Principal component analysis (PCA) and admixture estimates

PCA was performed based on the haplogroup frequency matrix of all obtained population mtDNA data (Table S5) using the FactoMineR v1.00 package in R (http://www.rproject.org). We excluded populations with a limited number of samples (<5) when calculating haplogroup frequencies. For the mtDNA data sequences obtained from the 1000 Genomes Project (1KGP) [27], the kinship of individuals in their respective families was checked to ensure that the samples represented a random population survey. SPSS v20 (Chicago, IL, USA) was used for regression (REGR), correspondence analysis, and admixture estimation with the weighted least squares method [28].

Phylogenetic reconstructions and haplogroup age estimates

Phylogenetic trees of the mitochondrial genome sequences were reconstructed based on contemporary and ancient mitogenome sequences by mt-Phyl software (https://sites.google.com/site/mtphyl/home) and checked manually. Coalescent ages of haplogroups were calculated by different methods, including the rho (ρ) and standard error (σ) methods [29, 30], which provide unbiased and overlapping estimates of clade age [31], as well as the Bayesian estimate by BEAST. Branches with ≥3 sequences were considered for age estimations. Substitution rates at complete coding regions and synonymous positions of coding regions from previous study [32] were adopted. The protein coding regions with synonymous positions were selected for coalescent time estimations utilizing the Bayesian Markov chain Monte Carlo (MCMC) approach implemented in BEAST v1.5.2 [33] with the best-fit model. For west Eurasian haplogroups, we obtained all contemporary (Table S6) and ancient mtDNA sequences (Table S7) from the Mitomap (https://www.mitomap.org) [34], European Nucleotide Archives (https://www.ebi.ac.uk/ena), ancient human mitochondrial genome database (AmtDB) [35], and available literature for phylogeographic reconstructions.

Bayesian skyline plot analysis

Bayesian skyline plots (BSP) which showing the changes of effective population size (Ne) through time were reconstructed using BEAST v1.5.2 [33]. To circumvent the confounding effects of common homoplasy in the hypervariable control region and to focus on neutrally evolving sites, 13 protein coding regions (spanning nucleotides 576–16,023 of mitogenomes with the reverse complemented ND6 gene, thus ensuring the same read direction for all genes in the sequences) were utilized for BSP analysis, as described in previous studies [36]. The best-fit model (HKY + G) was selected with Model test (v3.7) [37] for all BEAST-related analyses. A strict molecular clock with the fixed rate of 1.691E−8 substitutions per site per year was chosen [38] and was further evaluated with an uncorrelated relaxed clock model. Each MCMC simulation was run for 40,000,000 generations and sampled every 4000 generations, with the first 40,000 generations discarded as burn-in. After each cycle, the runs were checked with Tracer v1.5 (http://tree.bio.ed.ac.uk/software/tracer/) to confirm convergence and sufficient effective population size (ESS ≥ 200) was considered for all relevant parameters of traces. The BEAST trees were reconstructed using DensiTree [39].

Task requirements »
(1) Reproduce the portion of the mtDNA methods text between "Principal component analysis" and "squares method [28].", inclusive.
(2) According to the mtDNA methods text, for how many generations was each MCMC simulation run?
(3) Carry the mtDNA methods text forward, picking up after its final sentence.

Extracted data »
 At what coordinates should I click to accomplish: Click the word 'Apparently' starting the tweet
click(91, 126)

* * *

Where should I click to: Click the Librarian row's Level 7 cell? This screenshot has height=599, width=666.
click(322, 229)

Expected responses »
(1)
Principal component analysis (PCA) and admixture estimates

PCA was performed based on the haplogroup frequency matrix of all obtained population mtDNA data (Table S5) using the FactoMineR v1.00 package in R (http://www.rproject.org). We excluded populations with a limited number of samples (<5) when calculating haplogroup frequencies. For the mtDNA data sequences obtained from the 1000 Genomes Project (1KGP) [27], the kinship of individuals in their respective families was checked to ensure that the samples represented a random population survey. SPSS v20 (Chicago, IL, USA) was used for regression (REGR), correspondence analysis, and admixture estimation with the weighted least squares method [28].

(2) 40,000,000 generations

(3)
Results and discussion

Northern Pakistani maternal gene pool experienced substantial contributions from western Eurasians

Based on the obtained mitogenome information, all 213 IE speakers in northern Pakistan could be allocated into haplogroups derived from non-African lineages M, N, and R. Most individuals in northern Pakistan (66.19%, 141/213) were affiliated to haplogroups HV, JT, and U (Table S8), which are reported to be prevalent in west Eurasians [40,41,42], at a much higher rate than that of other South Asian populations (24.9%) based on the 1KGP [27], Human Genome Diversity Project (HGDP) [43], and Bengali population data [13]. The distribution of unique diagnostic motifs of the haplogroups defined in our study is shared across Eurasia; however, some substitutions were more frequent in South Asians (Table S4), implying the consistent presence and de novo origination of these lineages in north Pakistan after differentiation from western Eurasian counterparts.

To further investigate the genetic relationship between the northern Pakistani populations and surroundings, a total of 19,757 samples from 294 population studies were analyzed covering IE and other language family-speaking populations from northern Pakistan and its surroundings, including Europe, the Middle East and Caucasus, Central Asia, South Asia, and East Asia (Fig. 1). The PCA plot based on haplogroup frequencies showed a general differentiation in IE-speaking populations between South Asia and Europe, with South Asian IE speakers distributed together with the Dravidians (Figs. 2A and S1), consistent with the genetic admixture of these two linguistic groups observed in previous studies [14]. Haplogroups ubiquitous in present-day west Eurasians (e.g., mainly the descendants of haplogroups HV and JT) contributed most to PC1, whereas haplogroups prevalent in South Asia contributed to PC2 (Fig. 2B). The association of the western Eurasian components with present-day South Asians is further supported by the correspondence analysis (Fig. S2). Moreover, some components, e.g., U5a sub-haplogroups that were prevalent in the Steppe during the Bronze Age [10], also contributed to PC2, implying potential genetic contributions from the Steppe into South Asia, including northern Pakistan.

Fig. 2: PCA plot based on haplogroup frequencies for 6528 complete mitogenomes included in the present study (Table S5).
figure 2

A Different colors represent different language groups and different shapes represent different geographic locations. Languages labeled as “Others” include Mongolic, Andamanese, Ongan, Tai-Kadai, Uralic, Japonic, Niger-Congo, Tungusic, Caucasian, Northwest Caucasian, dialects, and unclassified. Geographic regions labeled as “Others” include regions out of Europe and Asia. Each population is indicated by a corresponding number (Table S1). Populations in this study are labeled in bold and their closest Tajik populations from the north are labeled in italics. Percentage of variation explained by each axis is shown in parentheses. B Plot of haplogroup contribution to first and second PCs calculated as factor scores for PC1 and PC2 using REGR in SPSS.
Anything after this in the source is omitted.